*** SUPPLIED INFORMATION ***

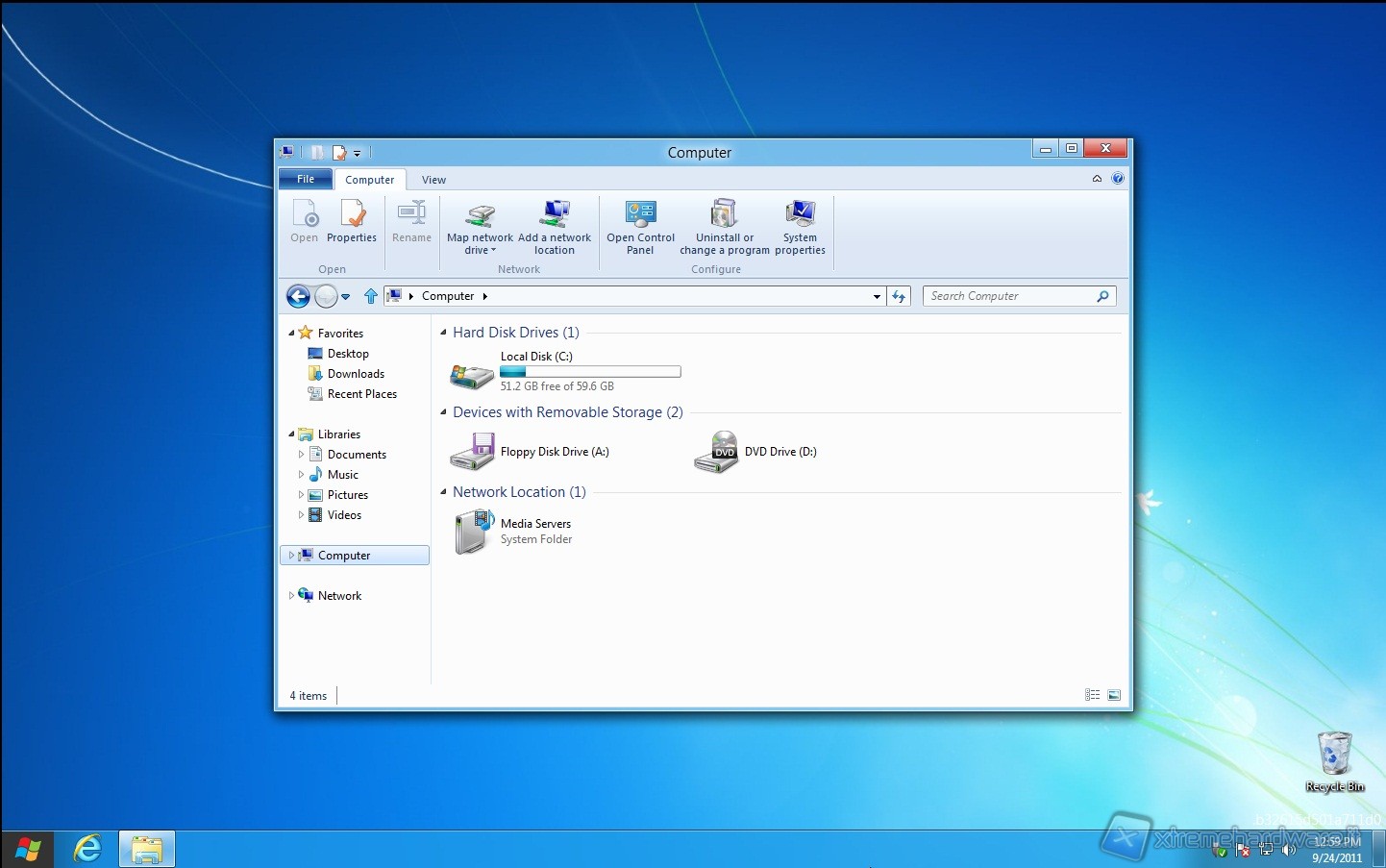The height and width of the screenshot is (868, 1386).
Task: Switch to large icons view in status bar
Action: pos(1114,695)
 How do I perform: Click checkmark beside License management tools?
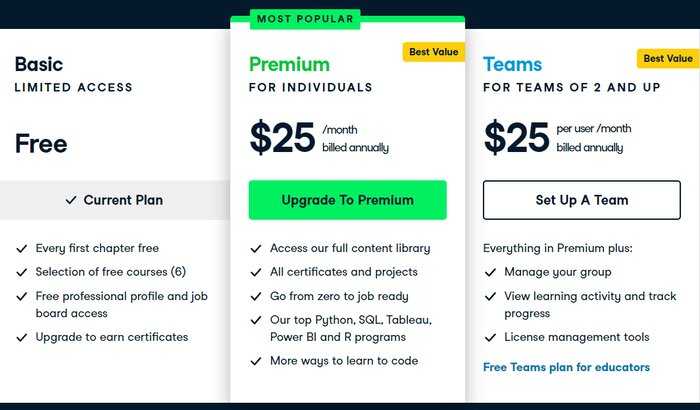pyautogui.click(x=490, y=337)
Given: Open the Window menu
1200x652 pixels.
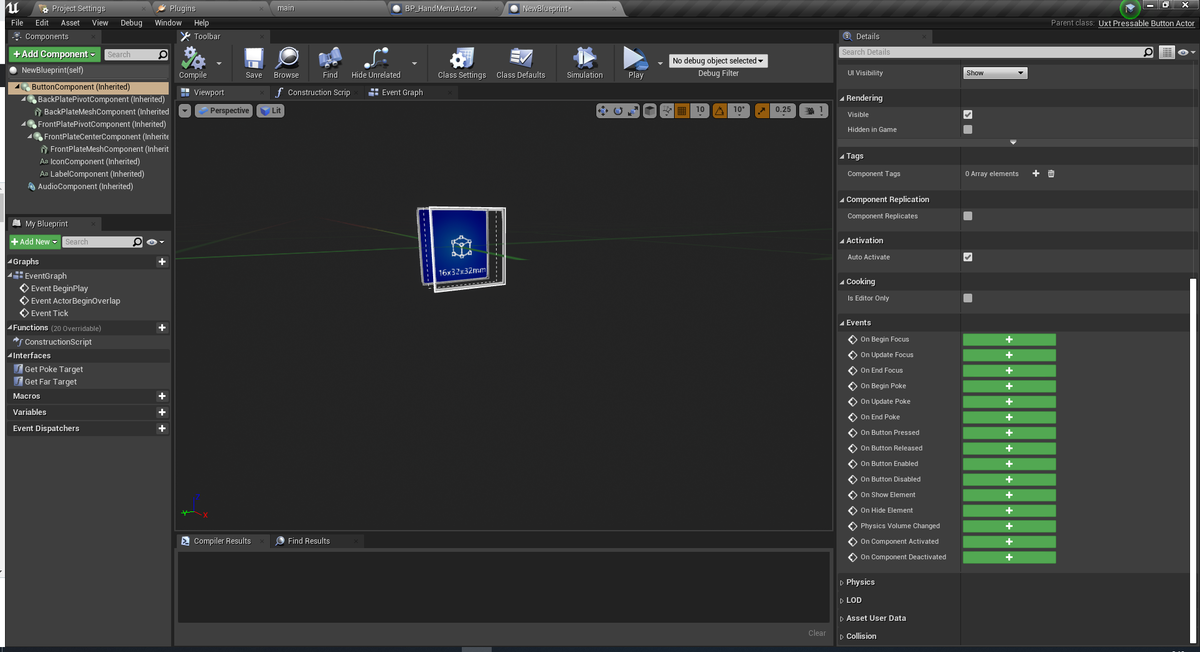Looking at the screenshot, I should click(168, 22).
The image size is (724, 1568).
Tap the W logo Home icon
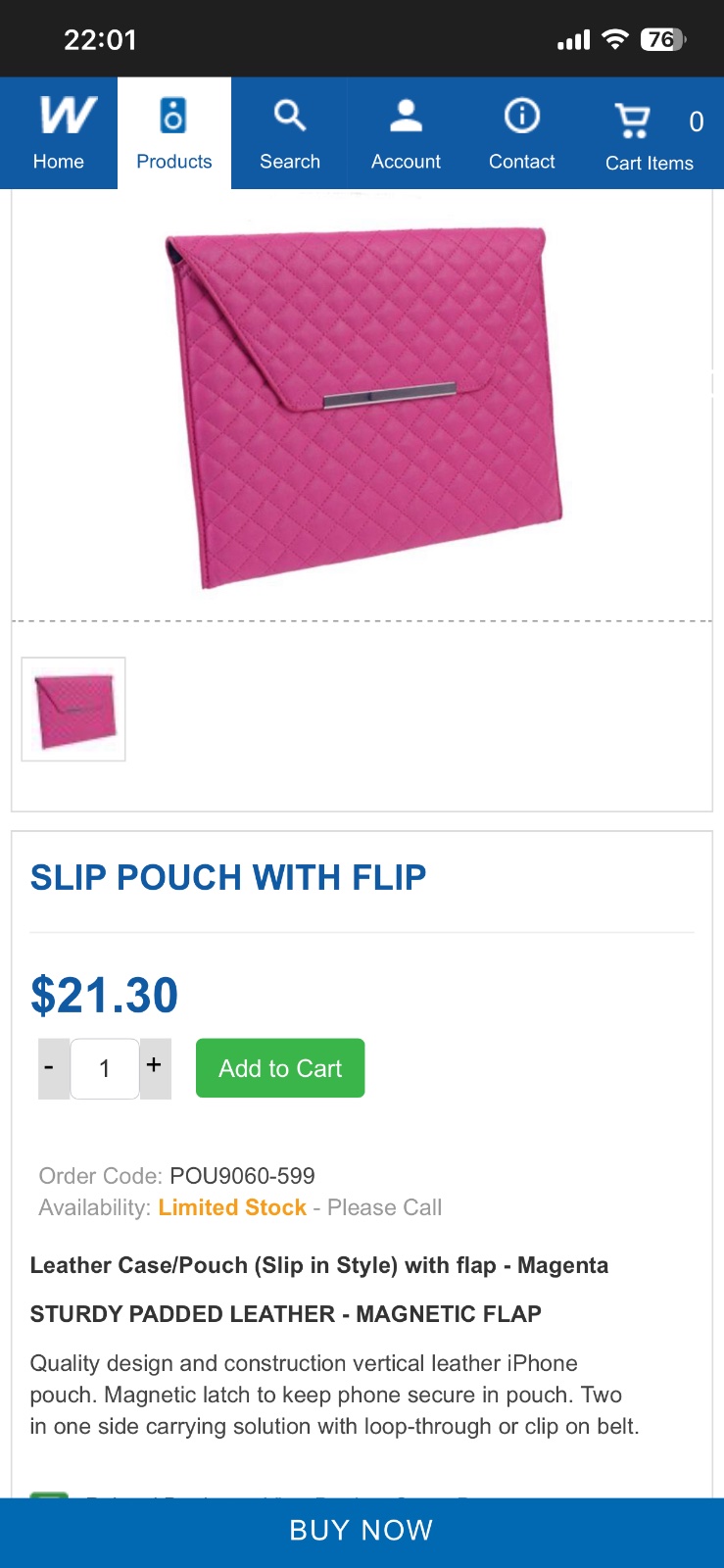(68, 116)
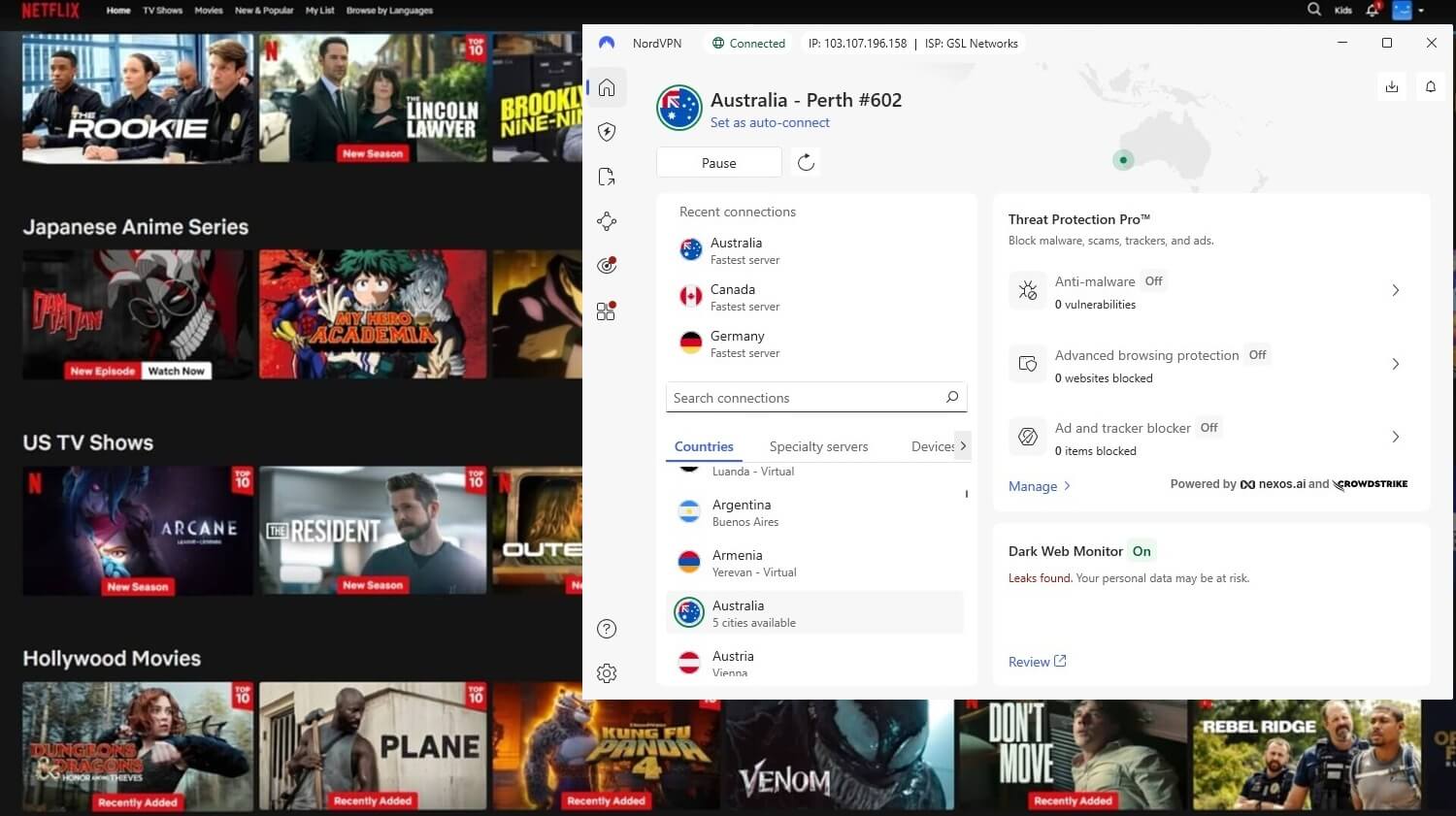
Task: Open the Meshnet panel from sidebar
Action: [607, 221]
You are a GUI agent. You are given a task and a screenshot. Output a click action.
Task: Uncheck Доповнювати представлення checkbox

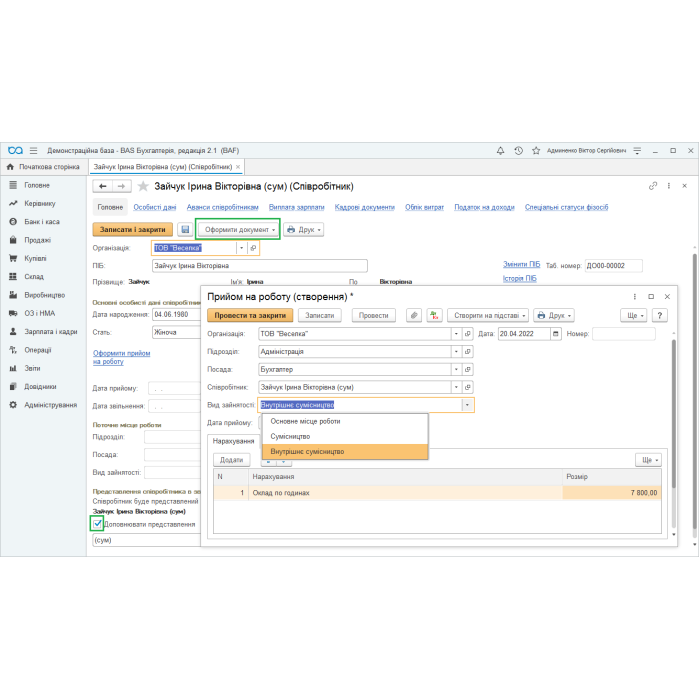point(98,524)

*** End of SUPPLIED INFORMATION ***

WHAT TO DO>
From the line with "Given: Open the Window menu" through the final line of the data above, copy everything exactly, both ends included, but not the pictures.

ANSWER TO THIS EXERCISE>
Given: Open the Window menu
1200x652 pixels.
Looking at the screenshot, I should click(168, 22).
The image size is (724, 1568).
Tap the W logo Home icon
(68, 116)
Task: Open the Meshnet panel from sidebar
Action: [607, 221]
You are a GUI agent. You are given a task and a screenshot. Output a click action.
Task: Uncheck Доповнювати представлення checkbox

point(98,524)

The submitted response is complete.